→ **EXTRAIT DU TEXTE**
==============================
Accueil | A la Une | [Athlétisme] Une MPM en janvier, ça vaut quoi ?

[Athlétisme] Une MPM en janvier, ça vaut quoi ?


Patrizia van der Weken peut avoir le sourire : elle a vécu sa toute première finale mondiale! (Photo : luis mangorrinha)

Patrizia Van der Weken et Bob Bertemes détiennent depuis dimanche la meilleure perf mondiale de la saison. Mais que valent ces performances ?

La 21e édition du CMCM a été tout simplement exceptionnelle. Les Luxembourgeois, notamment, ont littéralement mis le feu à une Arena dont Sasha Zhoya, recordman du monde juniors des 60 et 110 m haies et présent à la Coque pour encourager ses potes, a dit qu’elle pourrait sans problème accueillir des compétitions Gold. Pour rappel, le CMCM n’est, à l’heure actuelle, classé «que» bronze. Soit le troisième échelon dans la hiérarchie des épreuves internationales (voir encadré ci-dessous).
==============================
→ **DONNÉES FOURNIES**
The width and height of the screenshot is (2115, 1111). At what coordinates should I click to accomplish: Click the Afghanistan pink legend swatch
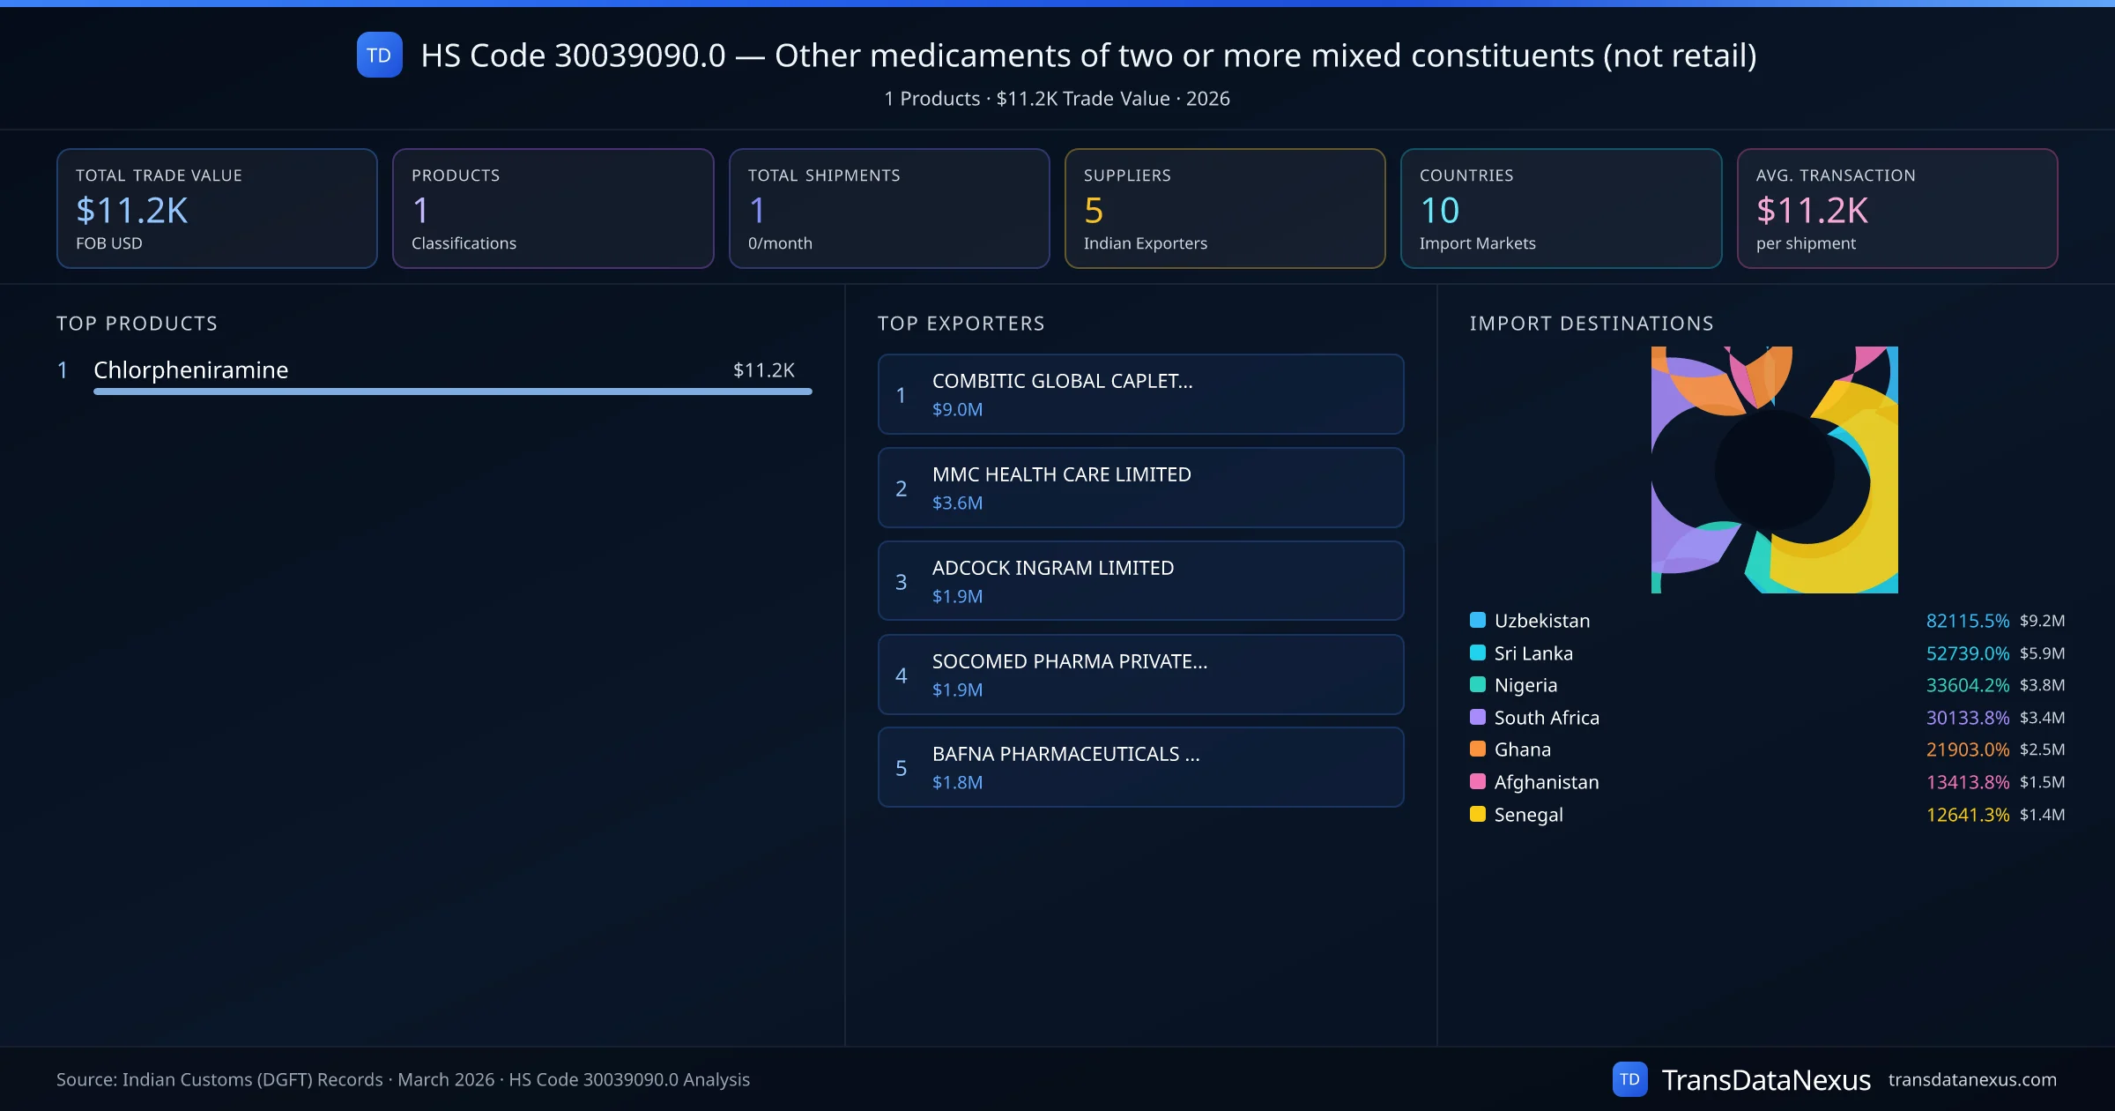click(1478, 781)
==============================
→ **TRAVAIL À FAIRE**
A: Relevez toutes les personnes nommées dans l'article sur le meeting CMCM, y compris dans la légende de la photo.
B: Répondez brièvement à ces questions sur l'article sur le meeting CMCM.
(i) De quelle édition du CMCM s'agit-il ?
(ii) Quels records du monde juniors détient Sasha Zhoya ?
(iii) Quel est le classement actuel du CMCM dans la hiérarchie des épreuves internationales ?
C: Poursuivez l'article sur le meeting CMCM à partir de la phrase qui se termine par « (voir encadré ci-dessous). »

→ **RÉSULTATS**
A: Patrizia van der Weken, Bob Bertemes, Sasha Zhoya, luis mangorrinha

B:
(i) La 21e édition.
(ii) Ceux du 60 m haies et du 110 m haies.
(iii) Il est classé bronze, soit le troisième échelon.

C:
Lors de ce rendez-vous incontournable de l’athlétisme au Luxembourg et de plus en plus en Europe voire dans le monde, il y a eu deux temps forts. Deux épreuves qui ont fait vibrer les spectateurs massés dans les gradins : le lancer du poids. Et le 60 m. Deux épreuves sur lesquelles les Luxembourgeois ont brillé de mille feux. Et signé tout simplement la meilleure performance mondiale de la saison.

Au poids, Bob Bertemes, qui menait le concours avec 21,20 m n’était «qu’à» 30 cm des 21,50 m requis pour valider son billet pour les JO de Paris. Après l’ultime essai de son seul rival et détenteur de la meilleure perf mondiale de la saison Mesud Pezer (22,22 m mais qui a lancé à 20,61 m au CMCM), il a envoyé son poids très, très loin. Il a levé le doigt en signe de victoire avant de se prendre la tête à deux mains car un juge estimait son essai mordu. Finalement, après avoir effectué un «protest» officiel, il a vu son essai validé. Avec 21,71 m, il améliore donc le record du meeting qu’il détenait (20,78 m), se qualifie directement pour les JO et s’empare de la meilleure performance mondiale de l’année.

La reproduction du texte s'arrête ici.